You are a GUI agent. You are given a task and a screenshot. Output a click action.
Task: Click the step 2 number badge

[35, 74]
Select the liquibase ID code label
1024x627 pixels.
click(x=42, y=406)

^^^^^^^^

Your objective → Extract every entry above as it appears.

Response →
You are a GUI agent. You are given a task and a screenshot. Output a click action.
Task: Click the step 2 number badge

[35, 74]
Select the liquibase ID code label
1024x627 pixels.
click(x=42, y=406)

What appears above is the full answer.